→ **TRECHO DA PÁGINA**
No Brasil, os desafios poderiam ser inúmeros. Como propiciar educação de
qualidade no interior da Amazônia? Como desenvolver um método de
assistência de saúde para idosos? Vários países do mundo estão
caminhando nessa direção.
EXAME - Seus antecessores defenderam bandeiras como a da
educação de base, com poucos resultados práticos. Quais são as chances
de avançar nesse caso?
Daniel Vargas - Dependemos, claro, de o Congresso
Nacional colocar o assunto em pauta. Todas as mudanças na legislação
necessárias para facilitar o empreendedorismo e a inovação no país estão
em nosso documento. Não temos todas as respostas para os problemas do
país, mas apresentamos soluções institucionais com praticamente custo
zero que permitiriam gerar mudanças significativas.

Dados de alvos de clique
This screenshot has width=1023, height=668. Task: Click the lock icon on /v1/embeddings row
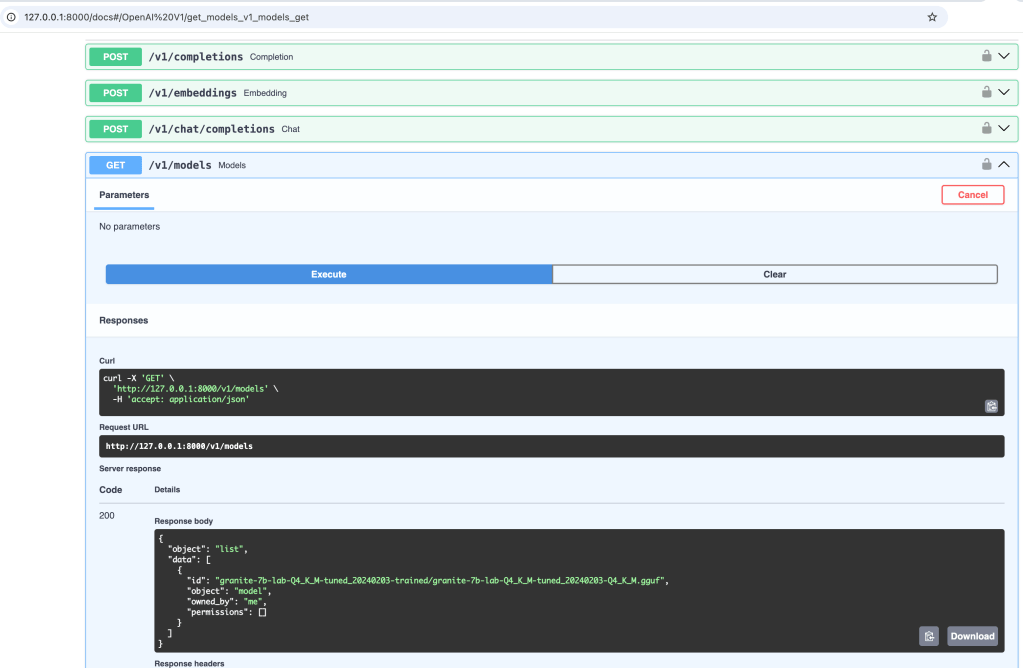click(x=986, y=92)
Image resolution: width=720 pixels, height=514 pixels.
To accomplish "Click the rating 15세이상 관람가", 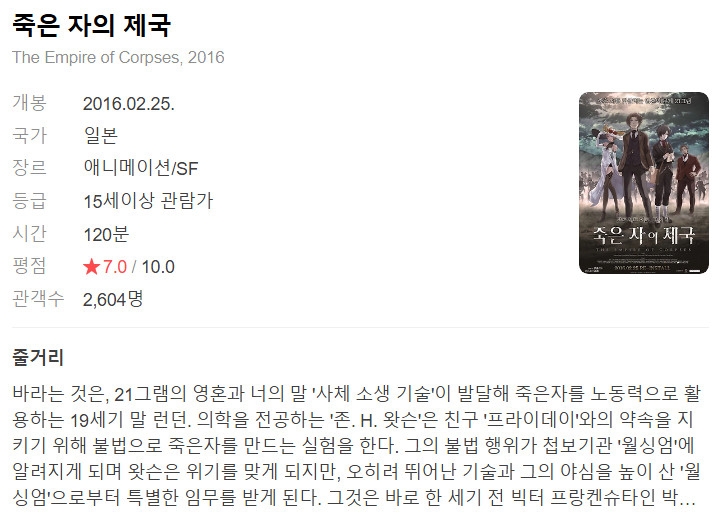I will 148,201.
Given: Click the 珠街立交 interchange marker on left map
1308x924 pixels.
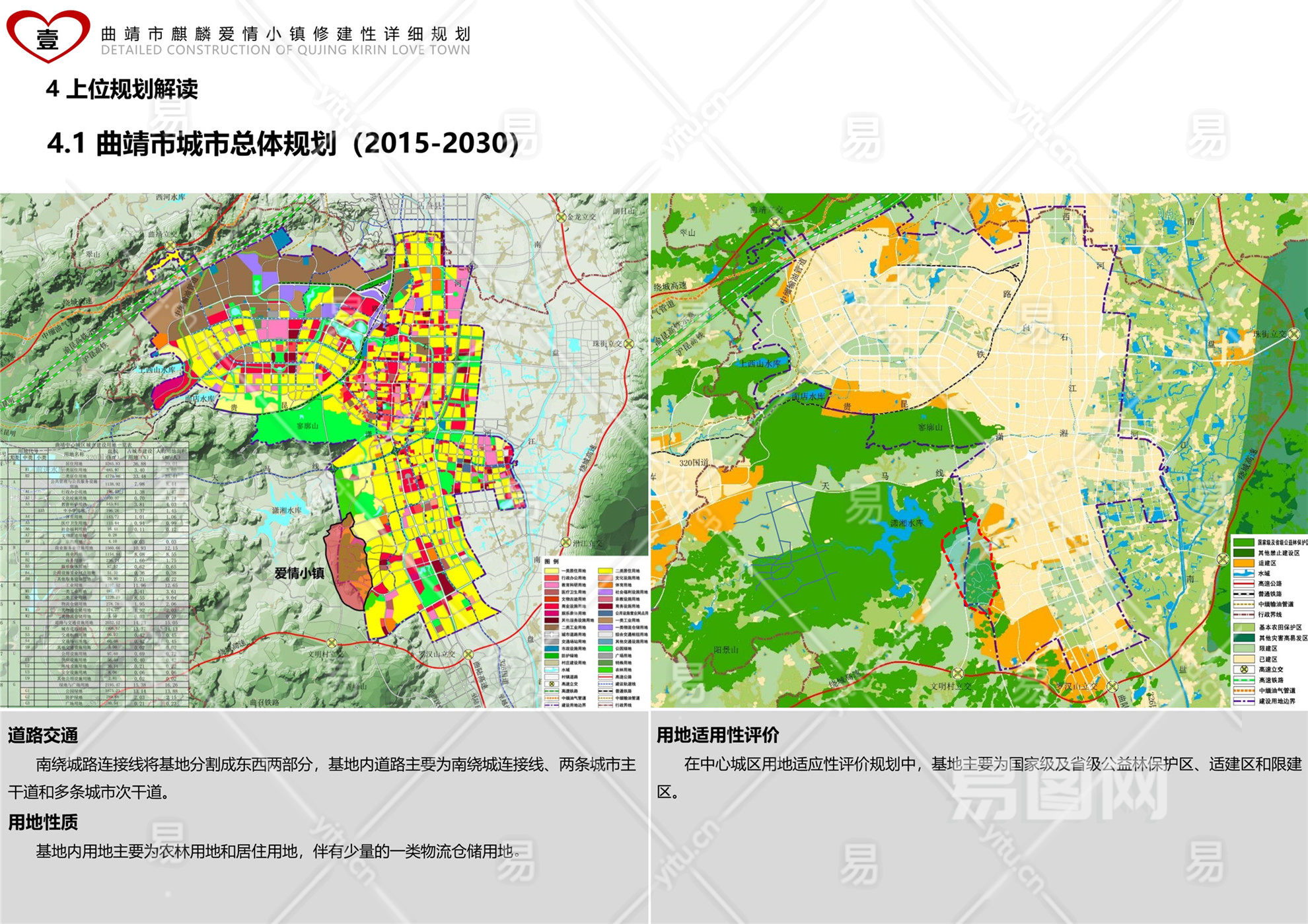Looking at the screenshot, I should click(x=629, y=343).
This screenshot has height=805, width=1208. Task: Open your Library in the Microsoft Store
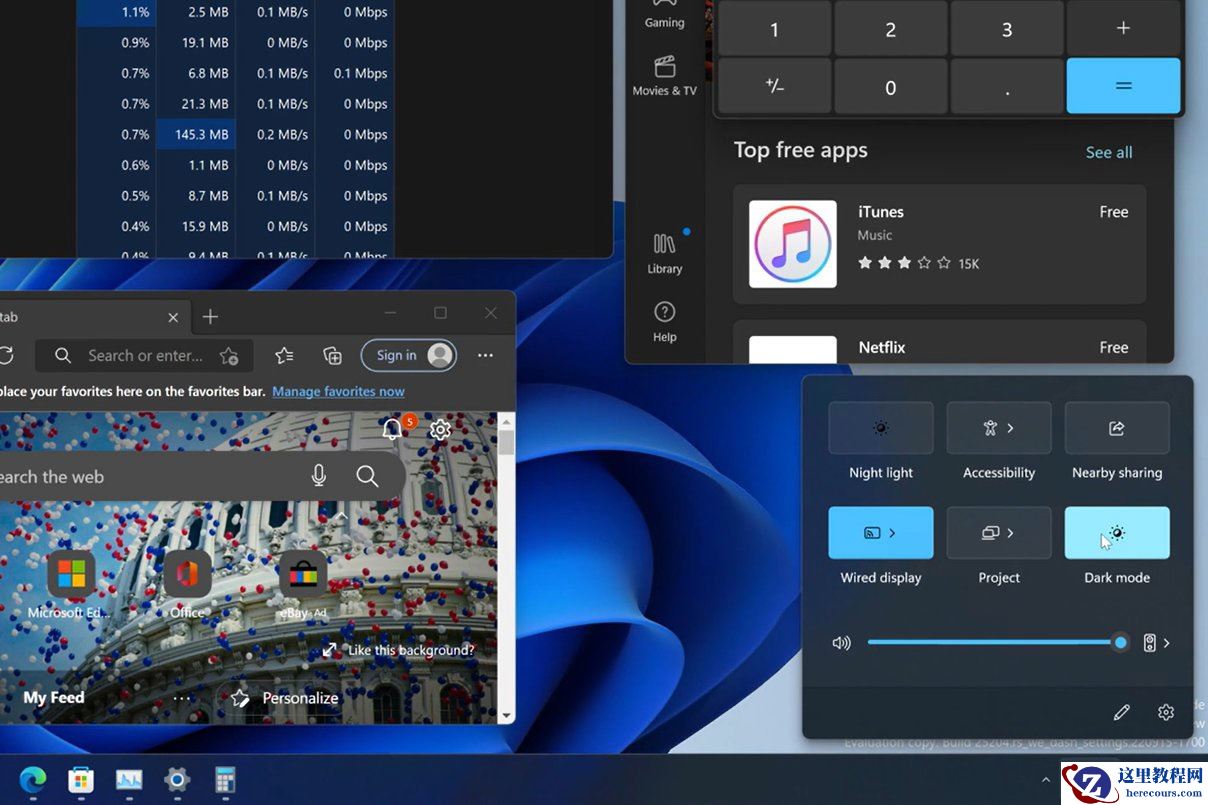663,252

→ **PROBLEMAS A RESOLVER**
1 > Na entrevista com Daniel Vargas, qual é o custo das soluções institucionais apresentadas?
2 > Retome a entrevista com Daniel Vargas logo após a última frase e continue o texto.

→ **LISTA DE RESPOSTAS**
1 > Praticamente custo zero.

2 >
EXAME - Há espaço para uma discussão como essa num momento de instabilidade política e econômica?
Daniel Vargas - Se, por um lado, existem obstáculos
radicais, por outro, nesses momentos surge a oportunidade de mudar.
Precisamos de reformas profundas. O ajuste fiscal é uma preliminar
necessária e importante, mas não um fim em si mesmo. Precisamos escolher
se seremos uma economia altamente dependente da exportação de soja e
minério de ferro, por exemplo, ou se vamos buscar uma saída pela
inovação e pelo empreendedorismo.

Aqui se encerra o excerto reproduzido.